Frame Flooding

Understanding frame flooding behavior when switches encounter unknown destination MAC addresses

Frame Flooding

  • Frame flooding occurs when a switch receives a frame with an unknown destination MAC address and forwards it out all ports except the incoming port
  • This is the switch’s default behavior when the MAC address table doesn’t contain an entry for the destination MAC
  • The switch essentially “floods” the frame across all active ports in the same VLAN, hoping the intended recipient will respond

How Frame Flooding Works

  • Switch receives frame on Port 1 with destination MAC 00:11:22:33:44:55
  • Switch checks MAC address table - no entry found for this MAC
  • Switch forwards frame out all other active ports (Ports 2, 3, 4, etc.) in the same VLAN
  • Only the device with matching MAC address will process the frame (others discard it)
  • When destination device responds, switch learns its MAC address and port location

When Frame Flooding Occurs

  • Initial network startup - MAC address tables are empty
  • New device connections - Unknown MACs trigger flooding until learned
  • MAC address aging - Entries expire (default 300 seconds) and get removed
  • Broadcast/multicast traffic - Always flooded by design (FF:FF:FF:FF:FF:FF)
  • Network topology changes - MAC tables may need rebuilding after link failures

Vocabulary

Term Definition
MAC Address Table Switch’s database mapping MAC addresses to specific ports
Unknown Unicast Frame with destination MAC not in the switch’s address table
Aging Time Duration MAC entries remain in table without refresh (default 300s)
CAM Table Content Addressable Memory - hardware implementation of MAC table

Frame Flooding vs Other Traffic Types

Traffic Type Flooding Behavior Reason
Unknown Unicast Flooded until MAC learned Destination port unknown
Broadcast Always flooded Intended for all devices (FF:FF:FF:FF:FF:FF)
Multicast Flooded (unless IGMP snooping) Multiple intended recipients
Known Unicast Sent to specific port only MAC-to-port mapping exists

Security and Performance Implications

  • Excessive flooding can cause network congestion and security risks
  • Creates unnecessary traffic on all switch ports in the VLAN
  • Potential for MAC address table overflow attacks (flooding fake MACs to fill table)

[MATERIAL SHOWN]
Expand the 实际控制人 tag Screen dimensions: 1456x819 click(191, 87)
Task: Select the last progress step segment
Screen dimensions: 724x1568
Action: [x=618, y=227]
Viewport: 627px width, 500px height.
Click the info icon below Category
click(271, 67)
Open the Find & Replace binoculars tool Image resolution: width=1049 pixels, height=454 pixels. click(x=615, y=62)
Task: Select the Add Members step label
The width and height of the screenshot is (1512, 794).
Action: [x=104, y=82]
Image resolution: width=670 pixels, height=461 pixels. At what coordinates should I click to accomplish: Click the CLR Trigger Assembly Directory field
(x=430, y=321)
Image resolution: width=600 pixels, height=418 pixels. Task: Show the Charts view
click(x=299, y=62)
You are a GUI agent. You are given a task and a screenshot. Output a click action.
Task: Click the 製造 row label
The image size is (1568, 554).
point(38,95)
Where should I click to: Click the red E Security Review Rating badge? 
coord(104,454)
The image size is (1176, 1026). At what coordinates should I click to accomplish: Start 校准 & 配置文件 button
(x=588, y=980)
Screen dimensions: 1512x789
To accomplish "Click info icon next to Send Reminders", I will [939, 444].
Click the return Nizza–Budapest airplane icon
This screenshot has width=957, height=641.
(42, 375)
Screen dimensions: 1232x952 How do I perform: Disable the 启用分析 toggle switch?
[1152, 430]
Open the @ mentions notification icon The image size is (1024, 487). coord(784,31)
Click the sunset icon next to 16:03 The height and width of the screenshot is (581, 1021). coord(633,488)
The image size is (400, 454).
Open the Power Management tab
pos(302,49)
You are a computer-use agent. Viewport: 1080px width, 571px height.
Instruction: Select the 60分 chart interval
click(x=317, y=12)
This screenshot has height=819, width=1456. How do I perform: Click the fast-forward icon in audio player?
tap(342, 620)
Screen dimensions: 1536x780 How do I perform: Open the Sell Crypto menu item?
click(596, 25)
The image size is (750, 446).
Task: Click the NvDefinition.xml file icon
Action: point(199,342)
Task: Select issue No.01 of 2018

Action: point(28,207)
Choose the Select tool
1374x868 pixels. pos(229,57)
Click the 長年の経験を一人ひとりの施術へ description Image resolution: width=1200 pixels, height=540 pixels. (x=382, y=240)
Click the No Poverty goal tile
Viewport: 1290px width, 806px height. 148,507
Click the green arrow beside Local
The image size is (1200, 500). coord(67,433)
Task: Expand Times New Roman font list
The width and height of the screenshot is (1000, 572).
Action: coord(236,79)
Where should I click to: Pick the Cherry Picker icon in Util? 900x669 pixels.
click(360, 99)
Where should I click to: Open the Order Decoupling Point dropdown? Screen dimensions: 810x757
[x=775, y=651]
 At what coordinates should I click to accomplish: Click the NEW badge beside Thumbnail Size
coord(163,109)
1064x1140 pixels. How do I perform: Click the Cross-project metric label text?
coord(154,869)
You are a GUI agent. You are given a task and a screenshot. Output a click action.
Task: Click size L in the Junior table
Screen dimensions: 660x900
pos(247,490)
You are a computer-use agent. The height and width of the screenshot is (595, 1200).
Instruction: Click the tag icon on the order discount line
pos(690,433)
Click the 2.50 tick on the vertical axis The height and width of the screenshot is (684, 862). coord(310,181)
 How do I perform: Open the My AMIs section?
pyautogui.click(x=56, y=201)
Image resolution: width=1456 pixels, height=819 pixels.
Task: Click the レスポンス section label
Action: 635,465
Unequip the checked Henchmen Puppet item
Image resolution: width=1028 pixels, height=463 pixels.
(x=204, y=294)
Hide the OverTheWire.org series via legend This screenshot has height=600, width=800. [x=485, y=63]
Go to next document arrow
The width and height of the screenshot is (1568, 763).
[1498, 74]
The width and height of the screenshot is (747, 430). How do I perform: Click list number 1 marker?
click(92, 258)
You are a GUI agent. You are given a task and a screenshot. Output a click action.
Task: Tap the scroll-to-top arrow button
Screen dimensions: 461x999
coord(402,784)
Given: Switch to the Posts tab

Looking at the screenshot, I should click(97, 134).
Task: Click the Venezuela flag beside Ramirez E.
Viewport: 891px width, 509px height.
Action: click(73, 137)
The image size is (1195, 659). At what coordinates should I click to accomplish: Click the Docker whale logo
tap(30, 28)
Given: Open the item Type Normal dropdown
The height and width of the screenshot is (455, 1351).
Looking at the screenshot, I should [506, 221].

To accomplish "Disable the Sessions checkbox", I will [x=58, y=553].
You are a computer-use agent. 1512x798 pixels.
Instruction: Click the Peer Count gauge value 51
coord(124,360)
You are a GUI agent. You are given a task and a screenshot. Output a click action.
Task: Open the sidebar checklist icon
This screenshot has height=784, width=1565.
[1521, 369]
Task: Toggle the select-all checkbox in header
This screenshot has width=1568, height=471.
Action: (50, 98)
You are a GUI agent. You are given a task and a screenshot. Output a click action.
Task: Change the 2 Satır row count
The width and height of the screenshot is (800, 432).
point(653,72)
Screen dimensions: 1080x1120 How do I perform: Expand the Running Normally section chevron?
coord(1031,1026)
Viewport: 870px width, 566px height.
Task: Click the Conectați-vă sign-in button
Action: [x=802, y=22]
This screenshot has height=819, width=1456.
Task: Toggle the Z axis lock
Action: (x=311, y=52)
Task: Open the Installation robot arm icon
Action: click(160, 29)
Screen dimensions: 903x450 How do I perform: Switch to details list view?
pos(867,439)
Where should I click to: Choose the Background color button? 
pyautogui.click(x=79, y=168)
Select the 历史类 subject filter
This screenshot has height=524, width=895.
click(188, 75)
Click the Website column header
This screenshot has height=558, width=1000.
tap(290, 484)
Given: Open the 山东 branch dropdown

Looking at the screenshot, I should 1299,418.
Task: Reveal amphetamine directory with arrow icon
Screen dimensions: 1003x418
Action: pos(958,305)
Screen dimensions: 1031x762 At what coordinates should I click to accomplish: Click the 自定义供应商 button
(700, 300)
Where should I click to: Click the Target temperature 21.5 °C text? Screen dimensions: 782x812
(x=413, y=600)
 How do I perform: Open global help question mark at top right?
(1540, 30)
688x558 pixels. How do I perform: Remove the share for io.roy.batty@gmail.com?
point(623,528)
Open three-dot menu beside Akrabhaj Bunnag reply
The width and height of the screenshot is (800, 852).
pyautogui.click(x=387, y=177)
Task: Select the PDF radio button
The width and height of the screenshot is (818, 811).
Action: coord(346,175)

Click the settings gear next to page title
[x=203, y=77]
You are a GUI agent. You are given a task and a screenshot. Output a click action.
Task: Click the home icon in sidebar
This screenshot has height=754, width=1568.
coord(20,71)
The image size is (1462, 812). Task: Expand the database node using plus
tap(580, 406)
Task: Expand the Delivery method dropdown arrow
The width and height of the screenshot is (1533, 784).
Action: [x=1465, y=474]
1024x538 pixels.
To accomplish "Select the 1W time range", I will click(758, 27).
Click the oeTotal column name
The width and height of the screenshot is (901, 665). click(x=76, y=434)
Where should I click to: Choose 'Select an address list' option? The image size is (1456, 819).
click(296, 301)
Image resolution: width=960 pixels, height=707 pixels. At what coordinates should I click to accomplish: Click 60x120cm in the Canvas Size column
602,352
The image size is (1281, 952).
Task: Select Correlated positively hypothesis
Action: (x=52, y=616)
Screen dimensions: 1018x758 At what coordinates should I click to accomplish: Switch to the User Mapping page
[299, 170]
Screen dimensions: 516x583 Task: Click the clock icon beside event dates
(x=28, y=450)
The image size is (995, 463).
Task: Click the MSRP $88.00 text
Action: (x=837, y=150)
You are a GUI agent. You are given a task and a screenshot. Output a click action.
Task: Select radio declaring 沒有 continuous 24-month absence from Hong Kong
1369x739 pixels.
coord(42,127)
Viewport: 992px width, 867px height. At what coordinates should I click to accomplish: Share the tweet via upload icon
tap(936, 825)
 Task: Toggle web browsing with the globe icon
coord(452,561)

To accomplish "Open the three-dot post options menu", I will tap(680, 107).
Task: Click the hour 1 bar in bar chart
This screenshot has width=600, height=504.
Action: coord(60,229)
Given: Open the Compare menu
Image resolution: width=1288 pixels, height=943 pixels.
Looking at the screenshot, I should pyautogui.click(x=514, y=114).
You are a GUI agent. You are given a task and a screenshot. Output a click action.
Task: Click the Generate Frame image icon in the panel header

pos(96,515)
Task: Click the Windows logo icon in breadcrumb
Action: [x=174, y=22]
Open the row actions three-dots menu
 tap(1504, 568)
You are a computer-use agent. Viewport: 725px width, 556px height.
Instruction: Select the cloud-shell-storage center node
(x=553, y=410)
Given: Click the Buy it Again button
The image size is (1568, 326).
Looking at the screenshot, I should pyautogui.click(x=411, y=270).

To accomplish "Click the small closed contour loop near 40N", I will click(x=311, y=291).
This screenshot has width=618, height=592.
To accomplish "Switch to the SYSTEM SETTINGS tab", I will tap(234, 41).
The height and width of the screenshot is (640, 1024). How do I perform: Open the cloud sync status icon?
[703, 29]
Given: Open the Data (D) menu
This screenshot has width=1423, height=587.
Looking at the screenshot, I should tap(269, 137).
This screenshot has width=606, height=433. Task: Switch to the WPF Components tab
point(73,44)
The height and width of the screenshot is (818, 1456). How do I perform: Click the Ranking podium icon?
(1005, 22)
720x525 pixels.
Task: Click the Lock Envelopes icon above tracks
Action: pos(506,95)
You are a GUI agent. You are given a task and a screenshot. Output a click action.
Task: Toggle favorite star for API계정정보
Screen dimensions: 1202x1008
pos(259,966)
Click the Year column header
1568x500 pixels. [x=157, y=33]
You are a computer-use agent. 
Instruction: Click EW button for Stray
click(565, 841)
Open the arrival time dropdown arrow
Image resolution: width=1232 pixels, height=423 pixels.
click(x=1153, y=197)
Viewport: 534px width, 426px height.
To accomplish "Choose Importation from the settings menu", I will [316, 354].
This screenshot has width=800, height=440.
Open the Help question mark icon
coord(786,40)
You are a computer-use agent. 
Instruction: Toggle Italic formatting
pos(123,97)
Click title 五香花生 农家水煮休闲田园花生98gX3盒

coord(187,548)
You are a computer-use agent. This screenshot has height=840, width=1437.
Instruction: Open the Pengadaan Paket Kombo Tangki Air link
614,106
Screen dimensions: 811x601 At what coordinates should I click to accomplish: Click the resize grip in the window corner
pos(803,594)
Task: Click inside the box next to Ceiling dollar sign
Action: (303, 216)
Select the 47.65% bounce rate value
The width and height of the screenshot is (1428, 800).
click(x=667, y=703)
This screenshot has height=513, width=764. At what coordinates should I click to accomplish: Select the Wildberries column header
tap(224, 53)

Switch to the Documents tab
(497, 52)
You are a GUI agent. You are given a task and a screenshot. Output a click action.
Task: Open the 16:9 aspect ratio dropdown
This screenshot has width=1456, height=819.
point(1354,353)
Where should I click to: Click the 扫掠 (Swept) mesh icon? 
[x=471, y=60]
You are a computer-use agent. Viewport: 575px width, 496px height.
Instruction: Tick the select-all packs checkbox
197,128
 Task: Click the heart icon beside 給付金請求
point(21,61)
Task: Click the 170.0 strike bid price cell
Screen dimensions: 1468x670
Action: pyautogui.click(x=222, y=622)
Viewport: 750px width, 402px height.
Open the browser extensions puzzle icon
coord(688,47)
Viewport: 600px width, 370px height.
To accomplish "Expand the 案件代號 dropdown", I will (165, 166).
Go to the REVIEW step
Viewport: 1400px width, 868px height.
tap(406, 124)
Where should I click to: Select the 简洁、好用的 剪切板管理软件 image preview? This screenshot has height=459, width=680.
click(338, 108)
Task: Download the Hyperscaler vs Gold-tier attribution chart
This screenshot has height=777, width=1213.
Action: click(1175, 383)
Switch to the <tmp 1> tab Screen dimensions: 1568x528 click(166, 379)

[TASKS AND EXERCISES]
a) In the frame flooding text, reproduce the passage that begins at the words "CAM Table Content" and ends after "all devices (FF:FF:FF:FF:FF:FF)", swapping "Always flooded" for "Flooded every time".
b) Express the records from the line containing "Screen dimensions: 516x583" through the line containing "Looking at the screenshot, I should tap(269, 137)." as a JSON list of strings, one string per line, with blank lines omitted.

[ANSWERS]
a)
CAM Table Content Addressable Memory - hardware implementation of MAC table

Frame Flooding vs Other Traffic Types

Traffic Type Flooding Behavior Reason
Unknown Unicast Flooded until MAC learned Destination port unknown
Broadcast Flooded every time Intended for all devices (FF:FF:FF:FF:FF:FF)

b)
[
  "Screen dimensions: 516x583 Task: Click the clock icon beside event dates",
  "(x=28, y=450)",
  "The image size is (995, 463).",
  "Task: Click the MSRP $88.00 text",
  "Action: (x=837, y=150)",
  "You are a GUI agent. You are given a task and a screenshot. Output a click action.",
  "Task: Select radio declaring 沒有 continuous 24-month absence from Hong Kong",
  "1369x739 pixels.",
  "coord(42,127)",
  "Viewport: 992px width, 867px height. At what coordinates should I click to accomplish: Share the tweet via upload icon",
  "tap(936, 825)",
  " Task: Toggle web browsing with the globe icon",
  "coord(452,561)",
  "To accomplish \"Open the three-dot post options menu\", I will tap(680, 107).",
  "Task: Click the hour 1 bar in bar chart",
  "This screenshot has width=600, height=504.",
  "Action: coord(60,229)",
  "Given: Open the Compare menu",
  "Image resolution: width=1288 pixels, height=943 pixels.",
  "Looking at the screenshot, I should pyautogui.click(x=514, y=114).",
  "You are a GUI agent. You are given a task and a screenshot. Output a click action.",
  "Task: Click the Generate Frame image icon in the panel header",
  "pos(96,515)",
  "Task: Click the Windows logo icon in breadcrumb",
  "Action: [x=174, y=22]",
  "Open the row actions three-dots menu",
  " tap(1504, 568)",
  "You are a computer-use agent. Viewport: 725px width, 556px height.",
  "Instruction: Select the cloud-shell-storage center node",
  "(x=553, y=410)",
  "Given: Click the Buy it Again button",
  "The image size is (1568, 326).",
  "Looking at the screenshot, I should pyautogui.click(x=411, y=270).",
  "To accomplish \"Click the small closed contour loop near 40N\", I will click(x=311, y=291).",
  "This screenshot has width=618, height=592.",
  "To accomplish \"Switch to the SYSTEM SETTINGS tab\", I will tap(234, 41).",
  "The height and width of the screenshot is (640, 1024). How do I perform: Open the cloud sync status icon?",
  "[703, 29]",
  "Given: Open the Data (D) menu",
  "This screenshot has width=1423, height=587.",
  "Looking at the screenshot, I should tap(269, 137)."
]